Imagine this correlation on a scale, and on the other end of that scale is the position of the spare tire of the car doing the mapping. This has absolutely nothing to do with where you are in Mongolia. You just have a spare tire in some spot or another that just happens to correlate because you took many pictures in the same location with the tire wherever you threw it that trip. If you’re going to take a new picture of that spot, you’re going to just throw the spare tire wherever. It would take more energy to keep that correlation intact, because you’d have to remember how you did it before.

When you’re trying to find the geographical location of a photo using elements in that photo, some of the elements are tightly coupled with that element in the world (it would take years of industry or many high-yield bombs to change a mountain’s relationship to a location in Mongolia). Other elements aren’t coupled at all in the world, only the dataset (you can put your spare tire wherever you want as you drive through Mongolia). As a predator model, your goal is to take a picture in Mongolia that gets incorrectly classified by the meta. If everything in your picture was as invariant as the mountains, you’d be stuck. If the meta had an account of variation that properly privileged the mountains and shut it’s eyes to the other stuff, you’d be stuck. But the meta is trying to get all of the juice it can out of the data there is right now, and that means it’s using the information with respect to its predictive power, not its invariance. So you can take every single measure that’s totally uncorrelated with location in the world and change it to the exact opposite the meta expects, for free.

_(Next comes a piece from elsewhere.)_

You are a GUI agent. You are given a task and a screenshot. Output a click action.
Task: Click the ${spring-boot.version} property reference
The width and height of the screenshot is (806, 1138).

Note that if the initial dataset was bigger, the meta would be forced to adapt and become less strictly predictive but more robust to variation. Because the spare tire really is arbitrary with respect to location, there will be pictures of the spare tire in different places in different locations. You’ll get a clue that it doesn’t bind to location as strictly as spare tire in a net means Western Mongolia.” But unless your pictures have the infinite permutations all mapped, with every single possible spare tire orientation present at every single location, there will still be some correlation, some combos that happen to exist and some that don’t. And the predator model will still be free to take those spurious correlations and reverse them.

This is why even ultra-powerful AIs can be easily snowed by dedicated adversaries. Physically existing and trying to move stuff gives us strong indications of what correlations are extremely difficult to change, which are dead-simple to change, which are linked by social convention but could be reversed by a sufficiently eccentric person, which are linked now but could change dramatically later. I am not saying these distinctions are impossible for AIs to ever learn; I am saying that doing so necessarily diminishes their predictive power over the data that exists today, because it entails throwing away the parts of the meta that won’t survive change. So an AI that is trying to optimize score does so exactly by considering every single bit of the meta, thus becoming more susceptible to predator models. They don’t need to survive change and so they’re not trying to. The strategy to build a living thing that will endure is altogether different.